Evidence for the existence of a distinct SO(4)(--)-OH(-) exchange mechanism in the human proximal colonic apical membrane vesicles and its possible role in chloride transport.

Abstract

Recent studies have demonstrated that mutations in human downregulated in adenoma gene (DRA) result in congenital chloride diarrhea (CLD), and that DRA may be involved in chloride transport across the intestinal apical domains. DRA is highly homologous to sulfate transporters, but not to any member of the anion exchanger gene family (AEs). Our previous studies have characterized the existence of a distinct Cl(-)-OH(-) (HCO(3)(-)) exchanger, with minimal affinity for sulfate in the human colonic apical membrane vesicles (AMV). However, the mechanism(s) of sulfate movement across the colonocyte plasma membranes in the human colon is not well understood. Current studies were undertaken to elucidate sulfate transport pathways in AMVs of human proximal colon. Purified AMV and rapid filtration (35)SO(4)(--) uptake techniques were used.
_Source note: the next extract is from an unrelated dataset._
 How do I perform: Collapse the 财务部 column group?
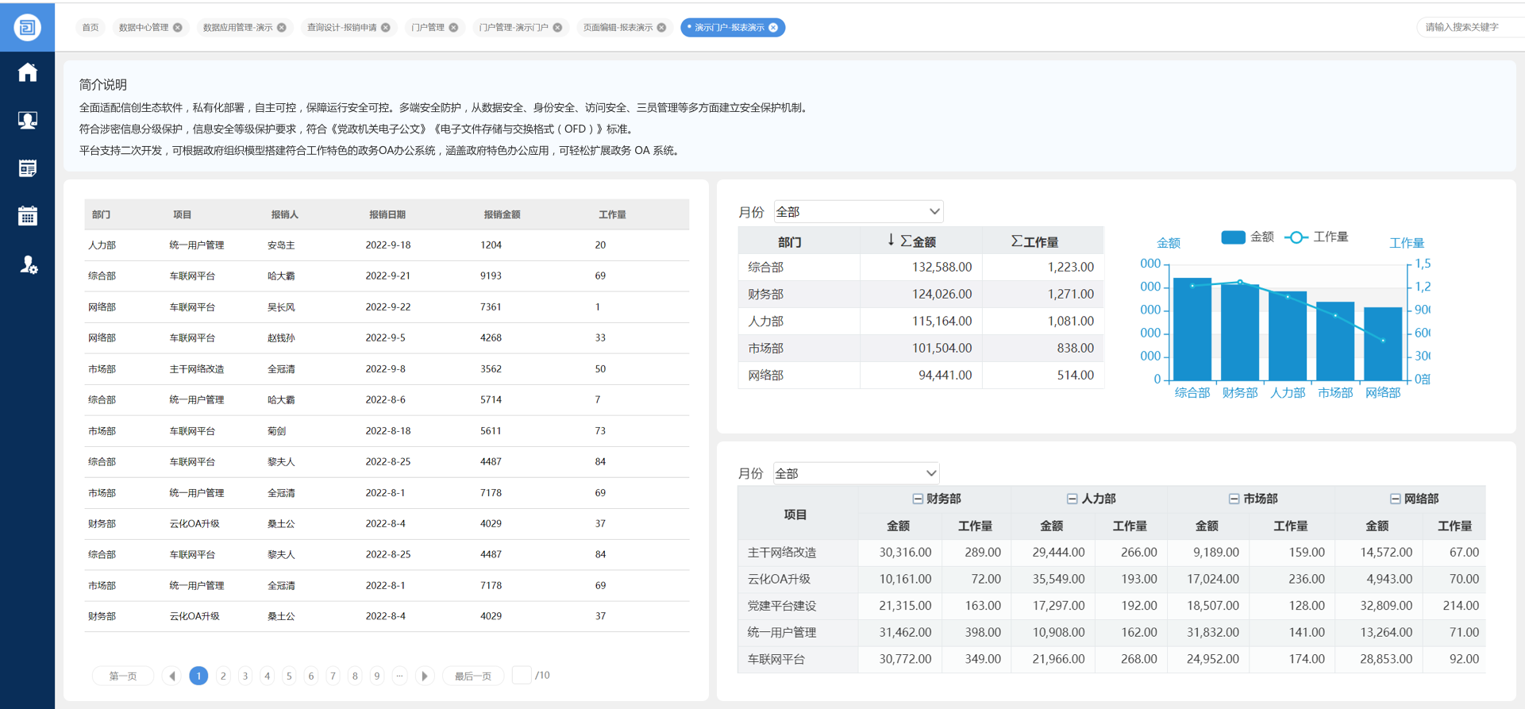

Our results demonstrate the presence of a pH gradient-driven carrier-mediated SO(4)(--)-OH(-) exchange process in the human proximal colonic luminal membranes based on the following: a marked increase in the SO(4)(--) uptake in the presence of an outwardly directed OH(-) gradient; a significant inhibition of SO(4)(--) uptake by the membrane anion transport inhibitor, DIDS; demonstration of saturation kinetics (K(m) for SO(4)(--): 0.80 +/- 0.17 mM and Vmax 649 +/- 74 pmol/mg protein/10 sec); competitive inhibition of SO(4)(--)-OH(-) exchange by oxalate; SO(4)(--) uptake was insensitive to alterations in the membrane potential; and inwardly directed Na(+) gradient under non-pH gradient conditions did not stimulate SO(4)(--) uptake. SO(4)(--) uptake was significantly inhibited by increasing concentrations of chloride (1-10 mM) in the incubation media with a K(i) for Cl(-) of 9.3 +/- 1.4 mM. In contrast, OH(-)/HCO(3)(-) gradient-driven (36)Cl(-) uptake into these vesicles was unaffected by increasing concentrations of sulfate (10-50 mM). The above data indicate that two distinct transporters may be involved in SO(4)(--) and Cl(-) transport in the human intestinal apical membranes: an anion exchanger with high affinity for SO(4)(--) and oxalate but low affinity for Cl(-), and a distinct Cl(-)-OH(-) (HCO(3)(-)) exchanger with low affinity for SO(4)(--).